Being unable to agree with the *Page 1279 majority opinion, I respectfully dissent. The opinion constitutes an able treatise on the principles of law involved and as such is not open to criticism. Indeed, I freely compliment the author for the laborious effort put forth in reviewing the many authorities.

My trouble arises when I come to the logic of the application of the principles of law discussed to the contract clause involved in the instant case. Here we have an absolute agreement evidenced by a written instrument upon which this law action is based whereby it is "acknowledged by both parties hereto thatupon the signing of this agreement by both parties hereto thereshall be due and payable" commission of $200 from each party. As thus stated, when this contract was signed, the commission was due and payable. There is no room for quibble; no occasion for interpretation or construction because no ambiguity is present. He who runs may read and reading understand exactly what was meant or intended. Later in the same paragraph, we find another reference to the commission which says it is "due and payableupon the transfer of the properties." As to the event which fixed the time of payment of the commission, the two clauses are absolutely repugnant to each other. In the first, the parties recognize the labors of the brokers to be at an end when they succeed in bringing the parties together in a completed sale evidenced by a written contract signed by the vendor and vendee; whereas, in the latter, an entirely different situation is recognized, namely, that no commission was earned or payable until and unless the properties were actually transferred, — in other words, upon the execution and delivery of the deed of conveyance.

If this writing does not contain two absolutely inconsistent and repugnant statements pertaining to an identical subject matter, then there is no way of expressing contradictory statements. One cannot stand without destroying the other. In this respect, the instant case is distinguishable from every case cited in the majority opinion in support of the same. Unless we apply the rule of construction which has been the rule since the days of Blackstone that "if there be two clauses so totally repugnant that they cannot stand together, the first will be received and the last rejected", we are left entirely to conjecture as to which event is to govern. Under all the authorities, there is no room for construction where the language is plain and *Page 1280 unambiguous and there is no room for the introduction of oral testimony to explain or vary such plain, unambiguous language. This above quoted rule, first announced in Blackstone's Commentaries, had its origin in necessity and it is brought into play because there is no other way of settling the matter without transgressing other salutary legal principles relating to proof and procedure. The majority opinion is a shining example of this transgression.

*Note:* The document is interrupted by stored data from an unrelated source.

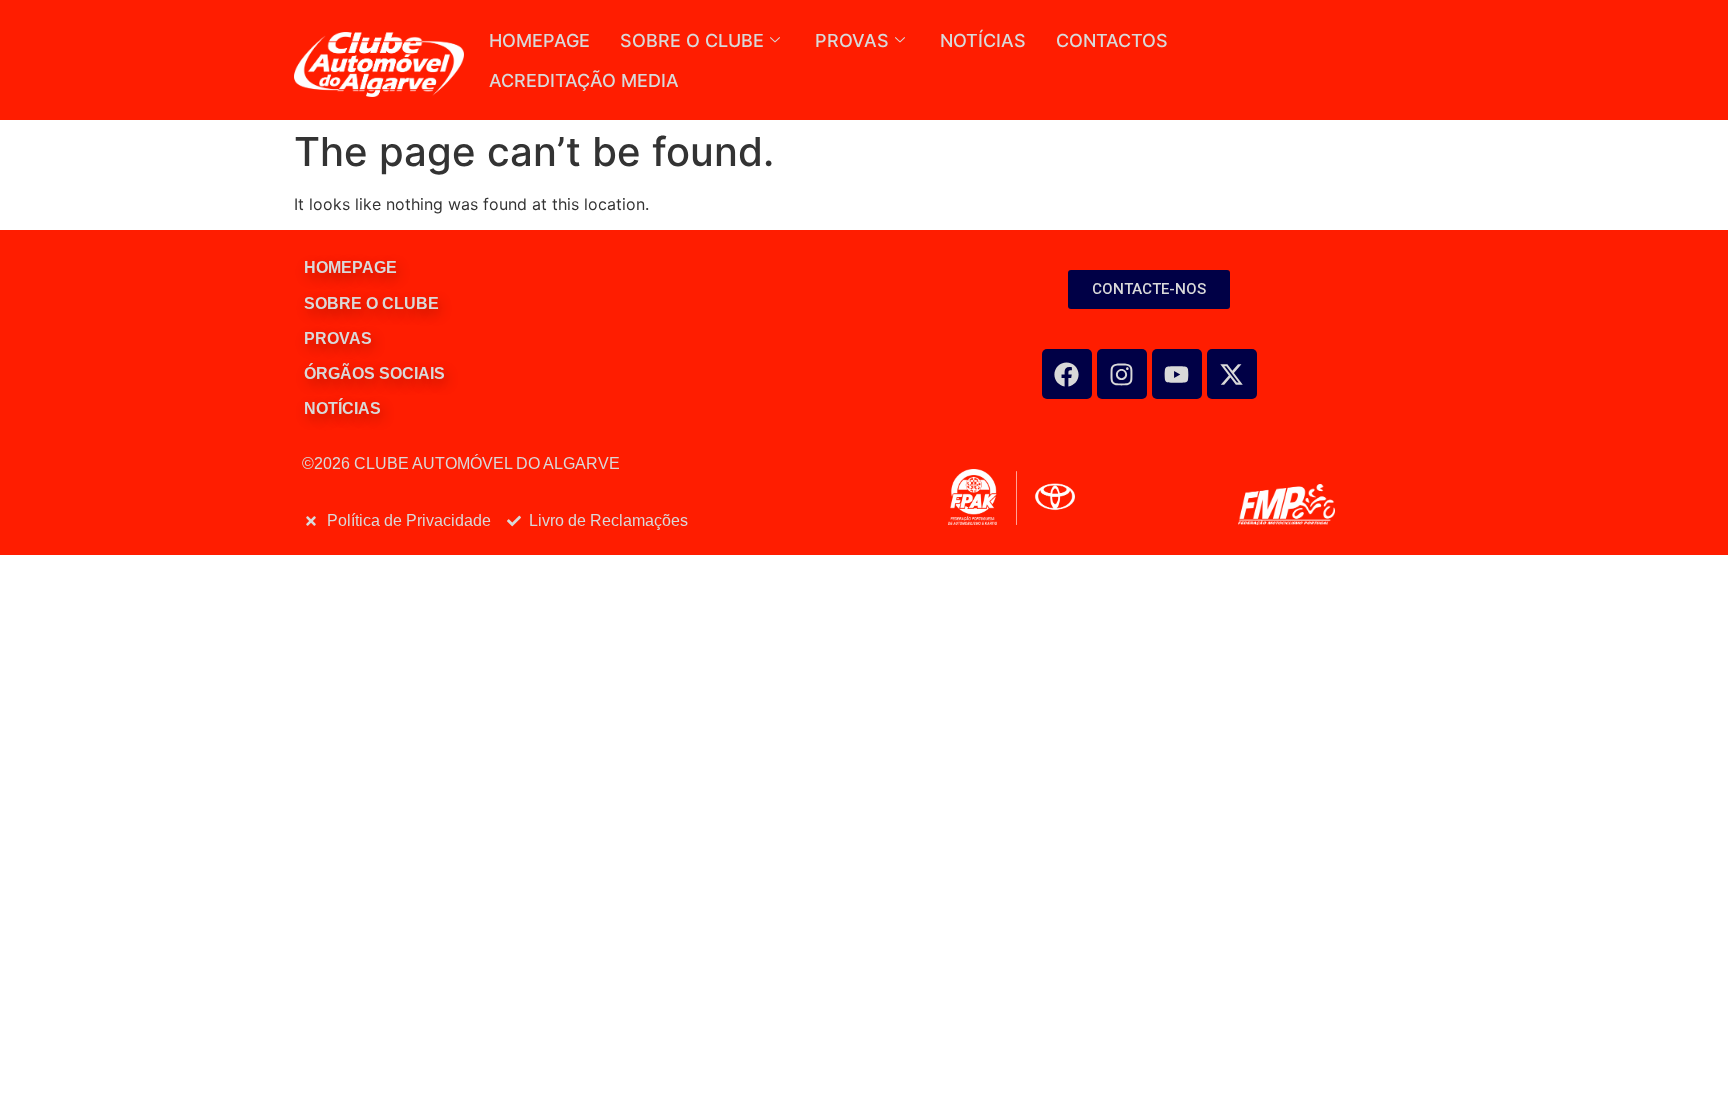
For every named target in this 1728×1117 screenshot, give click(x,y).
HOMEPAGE (539, 40)
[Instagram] (1122, 374)
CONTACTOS (1112, 40)
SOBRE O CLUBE (692, 40)
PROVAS (852, 40)
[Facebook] (1067, 374)
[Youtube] (1177, 374)
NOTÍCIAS (983, 40)
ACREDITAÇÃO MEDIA (584, 80)
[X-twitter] (1232, 374)
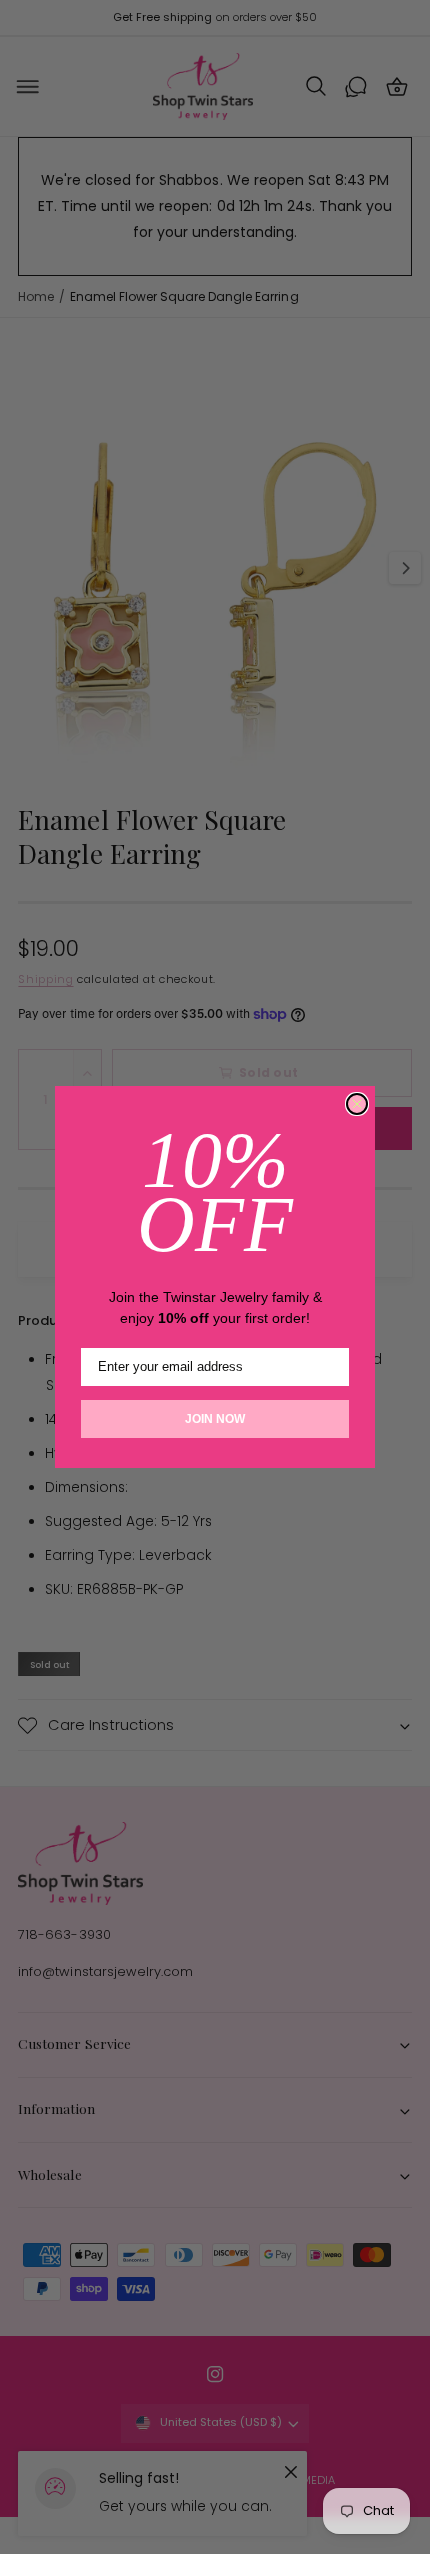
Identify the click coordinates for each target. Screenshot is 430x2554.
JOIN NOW (215, 1419)
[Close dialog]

We have, by this opinion, found a way in a law action to reform a written instrument and make the same express the real intent of the parties as shown by the oral testimony of the surrounding circumstances. In other words, the evidence of surrounding circumstances discloses a case of mistake due to inadvertence in preparing the second draft of the contract, — a perfect case for reformation in equity —, and we have, in effect reformed this contract by adding the words "together with" in the third holding of the majority opinion and thereby have made a new contract for the parties. There isn't a word of testimony in the record that the parties ever intended the contract to be as the court has constructed it by judicial interpretation, namely, that the commission was "due and payable upon the execution of the contract together with the transfer of the properties." The first draft of the contract contained the clause stating the commission was due and payable when the contract was signed. When the contract was rewritten in its entirety, the second clause was added which says the commission is payable when the properties are transferred. Under the latter clause, no commission could be collected until the properties were transferred and under the latter clause the commission would be payable when the properties were transferred regardless of whether there ever had been a contract of sale signed or executed between the vendor and vendee. In other words, one of these clauses wipes out the other. It never was intended that these should both be left in the contract and both be given effect and they cannot be given effect without the connecting words, added by the court, "together with".

We agree that the facts present a case which would warrant a court of equity in reforming the contract but this may not be done in a law action and we are not permitted to accomplish the same result by interpretation and construction *Page 1281 where there is no ambiguous language employed. (Italics supplied.)

MILLER and SAGER, JJ., join in dissent.